Yapılacak iş
Ekonomi üzerine düzenlenen basın toplantısını anlatan yazıdan, "Ekonomideki gelişmelere dair partisinin genel merkezinde" ile başlayıp "reçetesi gündeme gelecek." ifadesine kadar süren kısmı hiç değiştirmeden çıkar.

Ekonomideki gelişmelere dair partisinin genel merkezinde basın toplantısı düzenleyen HDP’li Rıdvan Turan, “Bütçenin yüzde 55’i KDV ve ÖTV’den karşılanırken en yüksek gelir grubuna sahip olan insanları ödediği kurumlar vergisi yüzde 14 civarında. Kaldı ki 2023 bütçesinde 994 milyarın 800 milyarlık bir vergi olduğu düşünülürse bu vergi, sermayeden alınmayan vergiyi ifade ediyor” dedi ve ekledi:
Haber Merkezi / “Sermayeden vergi almayan devlet, onu da dolaylı biçimde ekmekten sudan ilaçtan vahşice takip etmeye devam ediyor. Bu sebeple orta vadede bir taraftan yerel seçimleri almaya dönük popülist politikalar yoğunlaşırken öte yandan da halkın yoksulluğunun çok fazla boyutlanacağı ve seçimlerden sonra IMF’siz bir IMF reçetesi gündeme gelecek.
Biz o sebeple bu vergideki adaletsizliğin ortadan kaldırılmasını savunuyoruz. Verginin yeni anlayışla toplanması ve en üst gelir diliminden daha fazla olmak üzere bir servet ve rant vergisinin mutlaka hayata geçirilmesinin temel öneme sahip olduğunu sürekli ifade ediyoruz. Enflasyonu düşürmeye ilişkin yaklaşımlar sınıfsal yaklaşımlardır ve bu yalnızca para ve maliye politikalarına devredilebilecek bir alan değildir.”
Halkların Demokratik Partisi (HDP) Ekonomi ve Tarım Komisyonundan Sorumlu Eş Genel Başkan Yardımcısı Rıdvan Turan, ekonomideki gelişmelere dair partisinin genel merkezin basın toplantısı düzenledi. Turan, şunları söyledi:
“Değerli basın emekçi arkadaşlar, hepinizi selamlıyorum. Ülkemizde son döneme ilişkin ekonomik duruma dair fikirlerimizi paylaşacağım. Ondan önce savaş ve rant politikalarının bir defa daha ormanlık alanları, doğal varlıklarımızı nasıl riske ettiğini, yok ettiğini gördük. Günlerden beri Cudi’de ormanlar yakılıyor ve milletvekillerimiz başta olmak üzere, Bakanlığı ve Orman Genel Müdürlüğünü arıyoruz; ancak bir türlü muhatap bulamıyoruz.

Toplanan malzeme
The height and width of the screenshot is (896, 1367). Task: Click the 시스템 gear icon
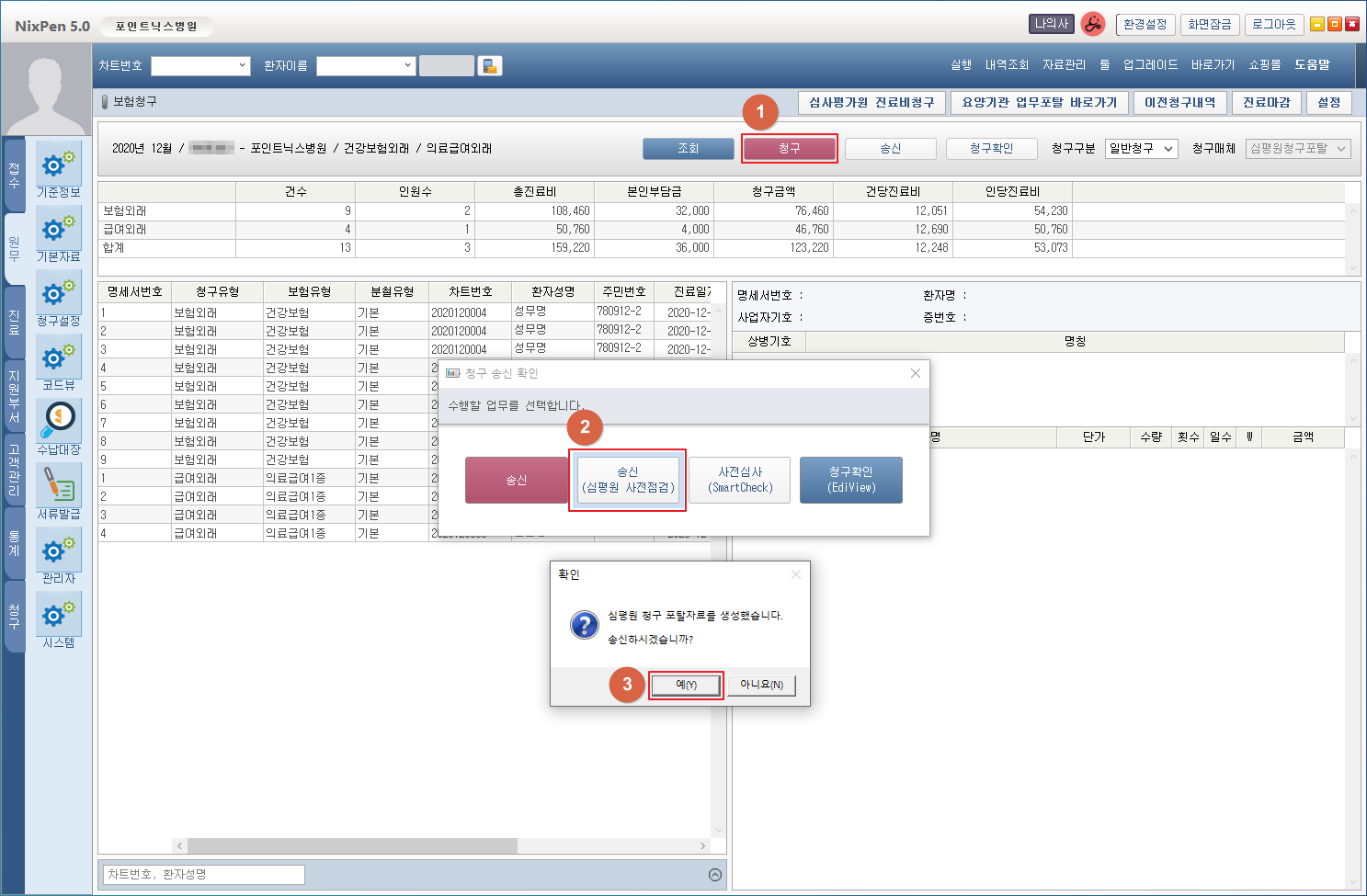(58, 616)
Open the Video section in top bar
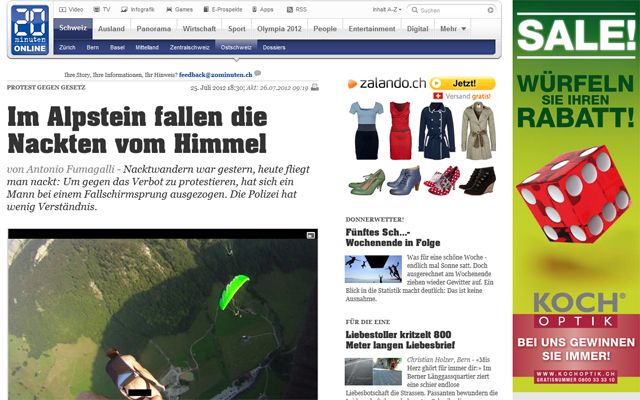Image resolution: width=640 pixels, height=400 pixels. [74, 9]
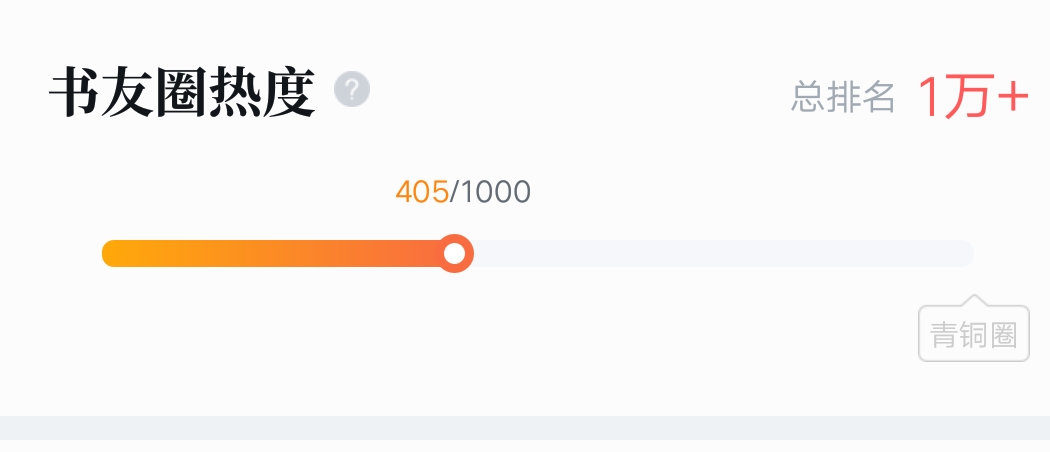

Tam çıktı
Ekonomideki gelişmelere dair partisinin genel merkezinde basın toplantısı düzenleyen HDP’li Rıdvan Turan, “Bütçenin yüzde 55’i KDV ve ÖTV’den karşılanırken en yüksek gelir grubuna sahip olan insanları ödediği kurumlar vergisi yüzde 14 civarında. Kaldı ki 2023 bütçesinde 994 milyarın 800 milyarlık bir vergi olduğu düşünülürse bu vergi, sermayeden alınmayan vergiyi ifade ediyor” dedi ve ekledi:
Haber Merkezi / “Sermayeden vergi almayan devlet, onu da dolaylı biçimde ekmekten sudan ilaçtan vahşice takip etmeye devam ediyor. Bu sebeple orta vadede bir taraftan yerel seçimleri almaya dönük popülist politikalar yoğunlaşırken öte yandan da halkın yoksulluğunun çok fazla boyutlanacağı ve seçimlerden sonra IMF’siz bir IMF reçetesi gündeme gelecek.